Task details
Copy all of the records below, including their requests, but multiply every number in the answers by 2.55 and round to the nearest whole number, with halves rounded up. This covers the coordinates and the image width and height given in one answer, but not the numbers in the requests. Leave the pictures out.

>> START Information shown

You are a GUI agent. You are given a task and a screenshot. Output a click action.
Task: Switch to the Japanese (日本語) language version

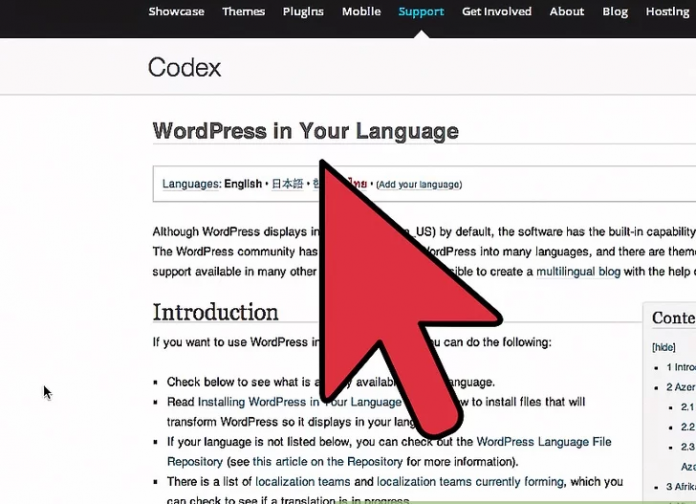point(287,184)
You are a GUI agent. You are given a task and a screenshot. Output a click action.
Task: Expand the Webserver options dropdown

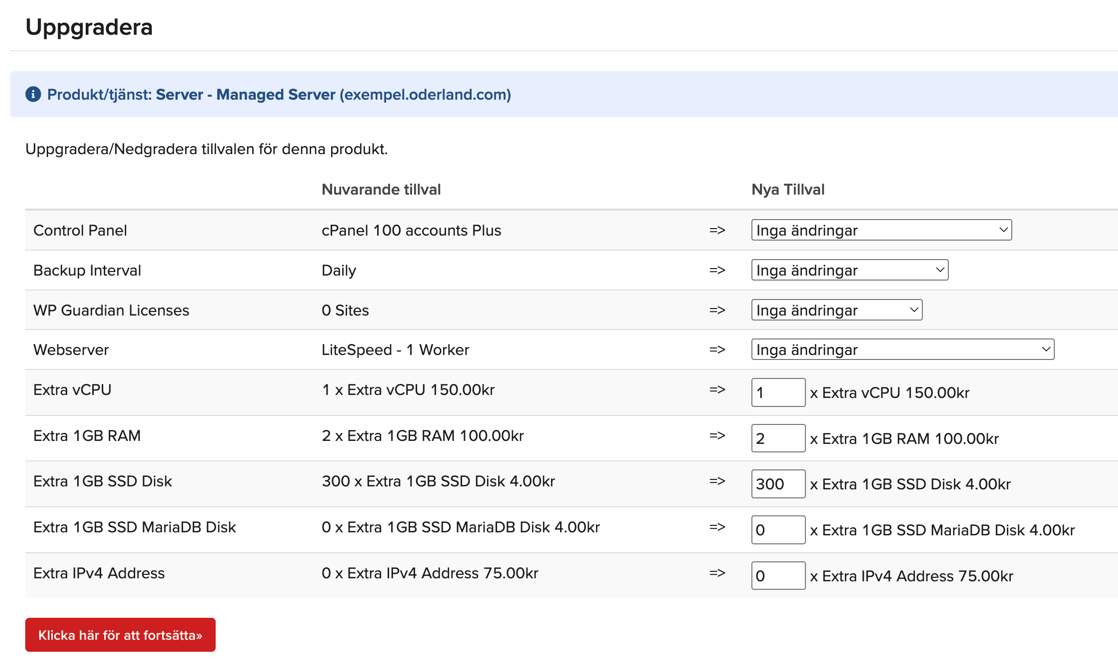coord(902,350)
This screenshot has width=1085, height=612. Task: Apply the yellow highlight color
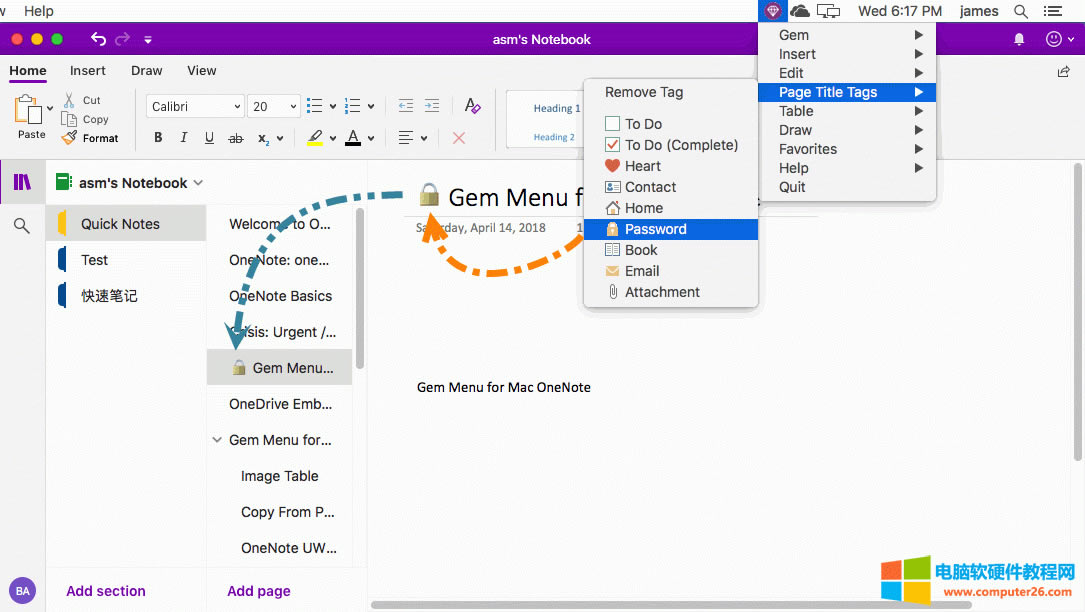315,138
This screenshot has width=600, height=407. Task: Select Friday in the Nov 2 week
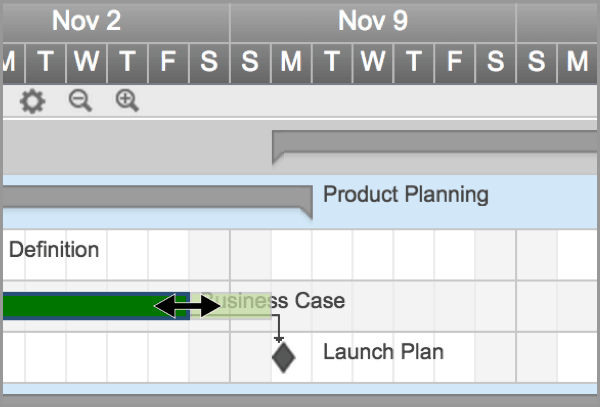coord(168,62)
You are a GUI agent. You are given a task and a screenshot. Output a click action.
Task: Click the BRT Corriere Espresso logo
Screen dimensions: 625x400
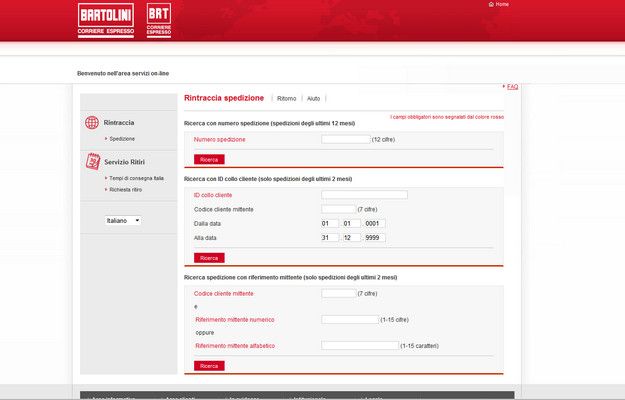coord(158,20)
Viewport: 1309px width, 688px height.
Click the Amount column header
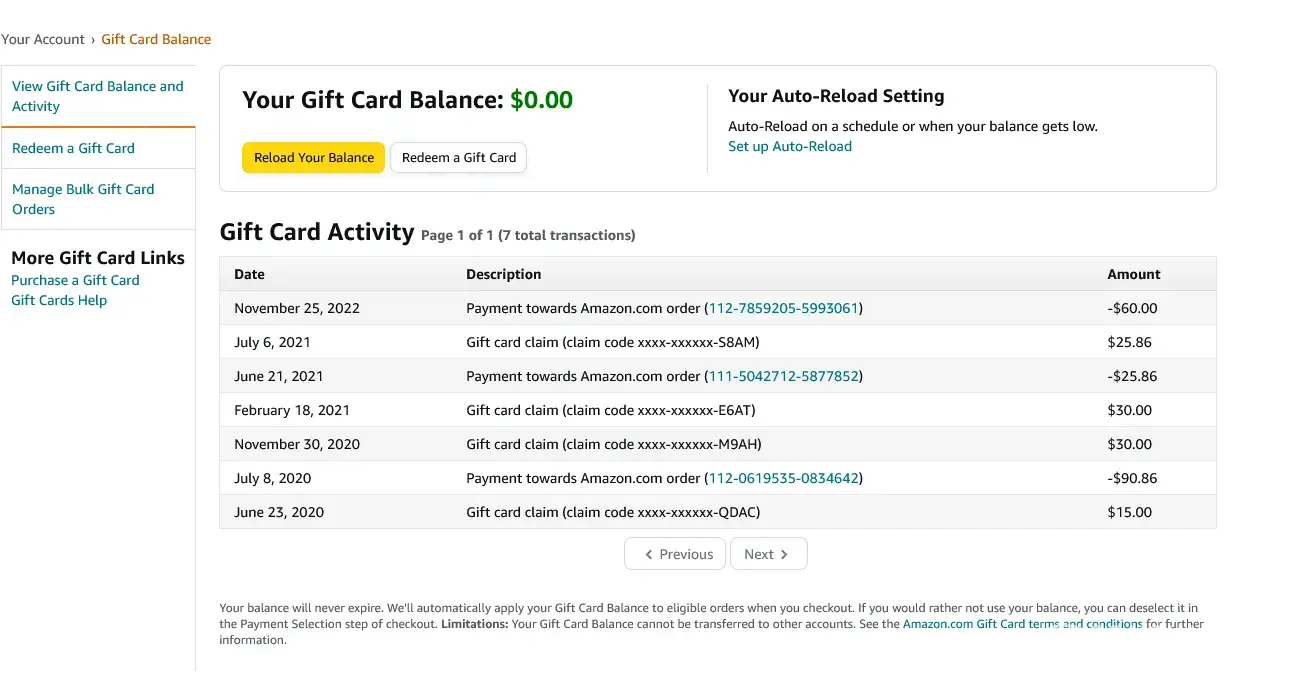(1133, 274)
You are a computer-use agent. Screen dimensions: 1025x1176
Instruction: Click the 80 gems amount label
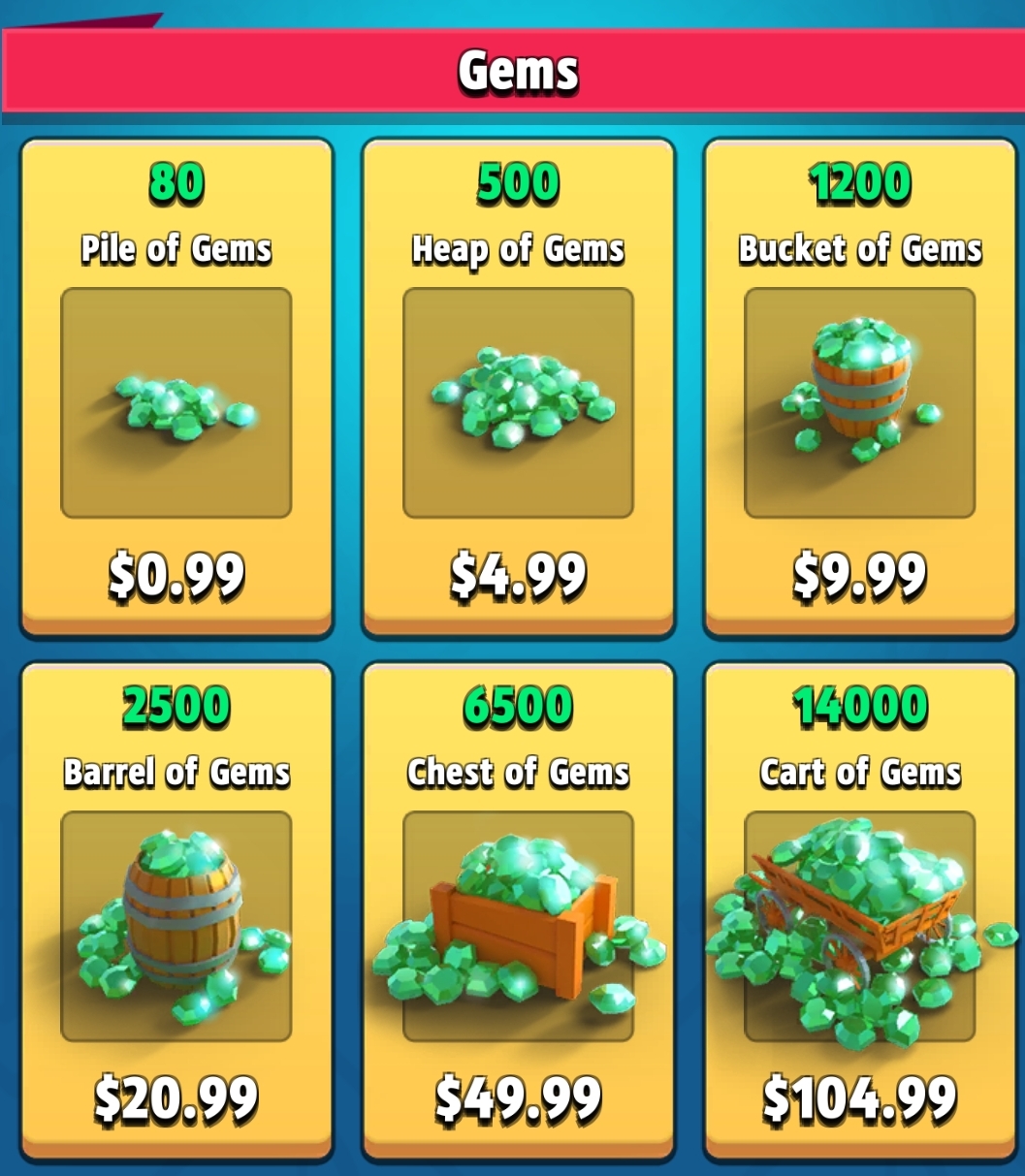pos(176,184)
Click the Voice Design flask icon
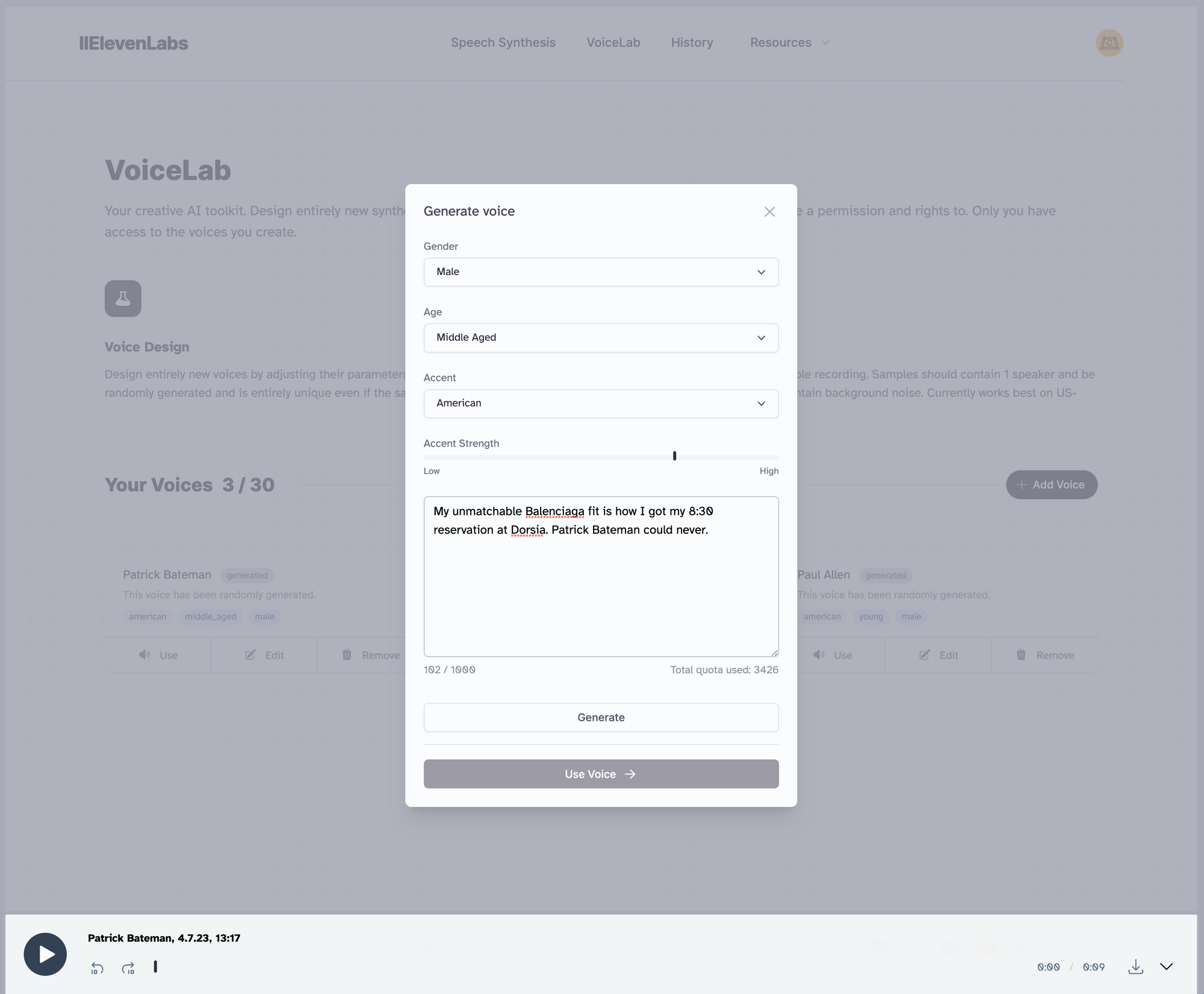Image resolution: width=1204 pixels, height=994 pixels. (123, 298)
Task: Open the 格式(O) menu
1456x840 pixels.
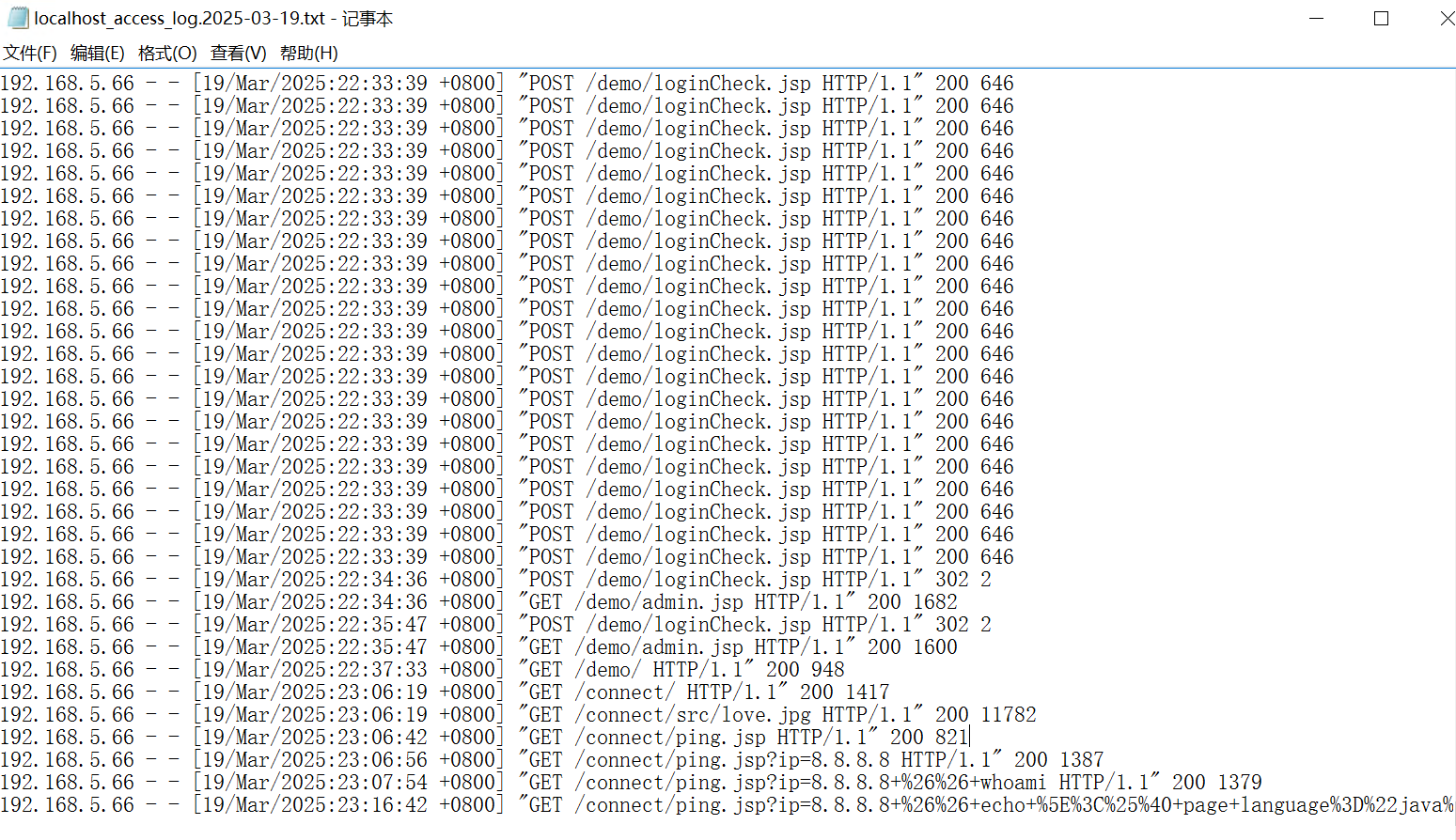Action: pyautogui.click(x=167, y=53)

>> END Information shown

Written reply
You are a GUI agent. You are given a task and a screenshot. Output a click action.
Task: Switch to the Japanese (日本語) language version

point(732,469)
You are a GUI agent. You are given a task and a screenshot. Output a click action.
Task: Expand the Webserver options dropdown

coord(2300,893)
This screenshot has width=1085, height=612. Task: Apply the yellow highlight color
803,352
This screenshot has width=600, height=407. Task: Select Friday in the Nov 2 week
coord(428,158)
You are a GUI agent. You are given a task and a screenshot. Output a click action.
Task: Click the BRT Corriere Espresso logo
Screen dimensions: 625x400
coord(403,51)
Viewport: 1309px width, 688px height.
Click the Amount column header
(2889, 699)
You are a computer-use agent. Screen dimensions: 1025x1176
Instruction: Click the 80 gems amount label
pos(449,469)
Click the Voice Design flask icon
Image resolution: width=3070 pixels, height=2535 pixels. (314, 760)
Task: Open the 格式(O) menu
1456x840 pixels.
Action: pyautogui.click(x=426, y=135)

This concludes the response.